Limitations and comments
The 1989 UN Convention on the Rights of the Child states that “the best interests of children must be the primary concern in making decisions that may affect them”. This was our main concern when setting up the study and meant that we did not establish a control group without treatment or a placebo treatment. We dealt with interventions as defined by the complexity of involving a variety of health-care professionals at various organizational levels with different behaviors. The study targeted families with an array of behavioral cultures, expectations, and different degrees of compliance. We were able to control the duration of confrontation and the amount of homework. In complex interventions, we are challenged by the difficulty of isolating the “active ingredients” of an intervention and have therefore focused on who accomplished what. Some of the strengths of this study include the effort put into controlling for influencing factors, the well-examined test methodology, and the blinded statistical analyses. The fact that we only managed to include girls turned out to be a statistical strength avoiding subgroup analyses. We did not examine the situation of the contemporary family to explore the knowledge gained or the process of change, but these aspects are needed in future research involving these children and their parents.
Conclusions and implications for practice
Both educating girls with TTH in a moderate strength training program for a period of 10 weeks and doing need-based motivational counseling for lifestyle changes have a significant effect on headache frequency and duration with no significant between-group difference. The 2-year follow-up on HRQOL revealed consistent improvements over time. The majority of the girls reported little to none disability, with a total score approaching normative data. The results indicate that both physical health and HRQOL can be influenced significantly by physical exercise and nurse counseling.

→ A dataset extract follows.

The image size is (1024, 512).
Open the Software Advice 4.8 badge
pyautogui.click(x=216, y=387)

However, we need to know more about how the dosing and energy expenditure in exercising affects both girls and boys with TTH. Face-to-face supervision of the exercise is recommended to ensure its quality and to prevent adverse effects.

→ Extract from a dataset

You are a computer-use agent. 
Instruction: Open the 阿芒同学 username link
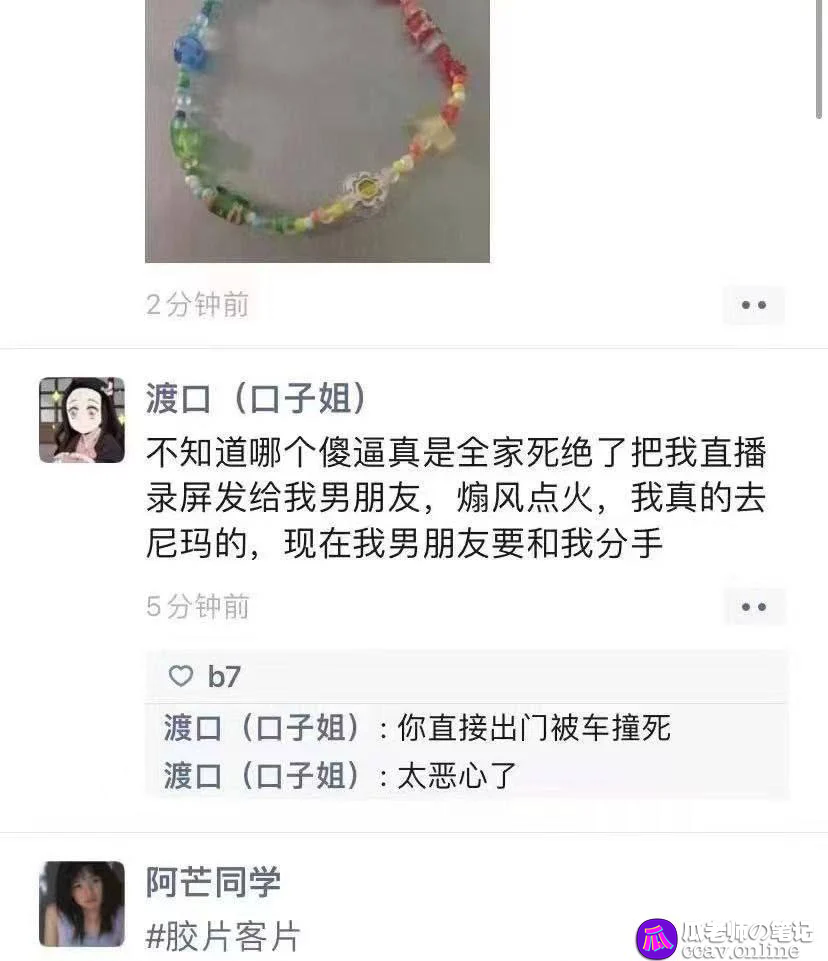coord(213,881)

Imparting knowledge about healthy lifestyles and active coping strategies, such as physical exercise, supported by digital learning and support, social activities, and events, is a possible option for limiting the amount of sessions necessary while simultaneously supporting interactive learning.
Acknowledgments
We would like to thank all the children and parents who took the time to participate in this study. We especially thank research lab technician Hanne Andresen, the Danish Headache Centre, Glostrup Hospital, University of Copenhagen, for conducting all the testing. We are also grateful to the, at the time, nursing and physical therapy students, Christian Tilsted, Pernille Hansen, May Bang and Marianne Villadsen, who assisted in the testing procedures. Finally, we would also like to thank Nancy Aaen, MA, for participating in the editing process.
This project was supported by Master Carpenter Jørgen Holm and Wife Elisa F. Hansen’s Memorial Trust; the Beckett-Foundation; the Lundbeck Foundation; the Axel Muusfeldt’s Foundation; the Dagmar Marshalls Foundation; the European Movement/V-Foundation, TrygFonden, a Danish foundation and Department of Health Sciences, Lund University.
Footnotes
Disclosure
The authors report no conflicts of interest in this work.